ITEM 2.           TENDER OFFER OF THE BIDDER

                  This Statement relates to a tender offer for units of the
         Partnership by AIMCO Properties, L.P., a Delaware limited partnership
         (the "AIMCO OP"), with its business address located at 1873 South
         Bellaire Street, 17th Floor, Denver, Colorado 80222.

ITEM 3.           IDENTITY AND BACKGROUND

         (a)      The name and business address of the Partnership, which is the
                  person filing this Statement, are set forth in Item 1 above.

         (b)      Not applicable.

ITEM 4.           THE SOLICITATION OR RECOMMENDATION.

         (a), (b) The information in the Offer to Purchase of AIMCO Properties,
         L.P. and the Supplement to the Offer to Purchase, dated July 1, 1999
         (the "July 1 Supplement"), copies of which are included as Exhibits
         (a)(2) and (a)(4) hereto, respectively, under "The Offer -- Section 10.
         Position of the General Partner of Your Partnership With Respect to the
         Offer" is incorporated herein by reference.

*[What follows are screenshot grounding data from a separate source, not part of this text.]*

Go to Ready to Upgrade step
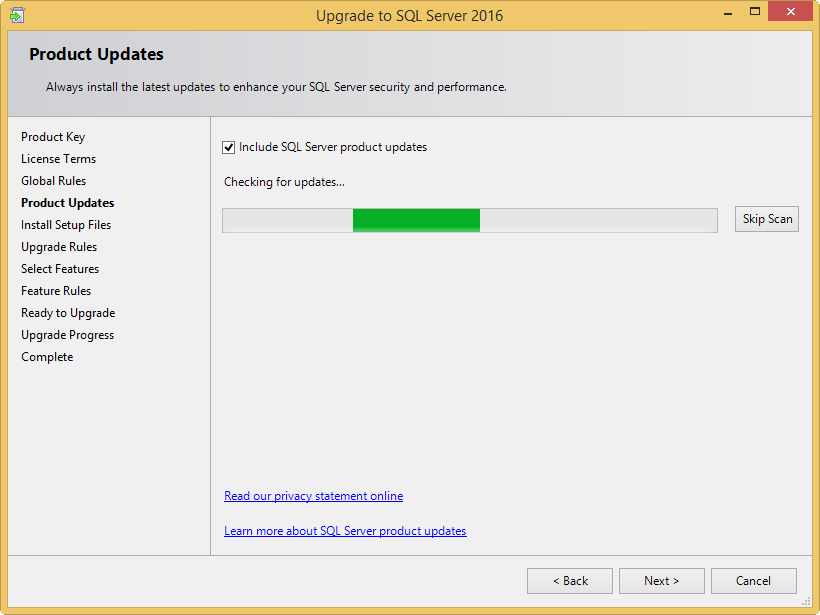Image resolution: width=820 pixels, height=615 pixels. [x=68, y=313]
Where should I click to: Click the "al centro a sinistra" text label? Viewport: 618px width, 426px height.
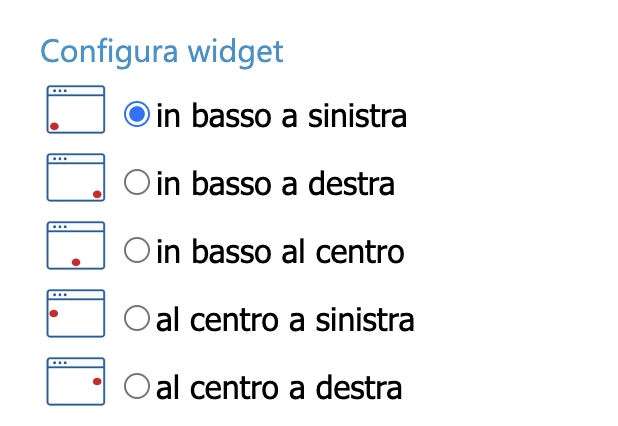tap(285, 320)
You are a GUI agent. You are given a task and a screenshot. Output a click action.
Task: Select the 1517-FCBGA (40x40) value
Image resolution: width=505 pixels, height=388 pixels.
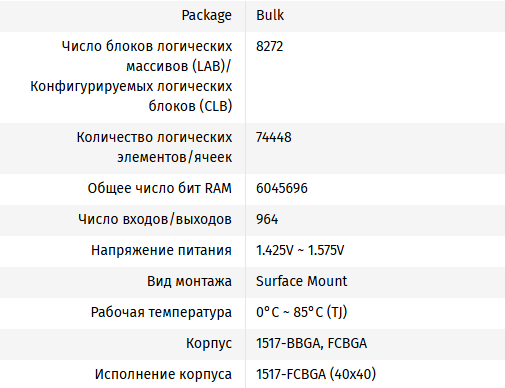(x=316, y=374)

The information in the
         Supplement to the Offer to Purchase, dated July 2, 1999 (the "July 2
         Supplement"), a copy of which is included as Exhibit (a)(5) hereto, is
         also incorporated herein by reference.

ITEM 5.           PERSONS RETAINED, EMPLOYED OR TO BE COMPENSATED.

                  Not applicable.

ITEM 6.           RECENT TRANSACTIONS AND INTENT WITH RESPECT TO SECURITIES.


                                        2

<PAGE>   3
         (a)      The information set forth in the Offer to Purchase under "The
                  Offer -- Section 9. Background and Reasons for the Offer --
                  Prior Tender Offers" and "The Offer -- Section 13. Certain
                  Information Concerning Your Partnership -- Beneficial
                  Ownership of Interests in Your Partnership is incorporated
                  herein by reference."

         (b)      Units held by AIMCO Properties, L.P. or its affiliates will
                  not be tendered.

ITEM 7.           CERTAIN NEGOTIATIONS AND TRANSACTIONS BY THE SUBJECT COMPANY.

         (a) -  (b)        Not Applicable.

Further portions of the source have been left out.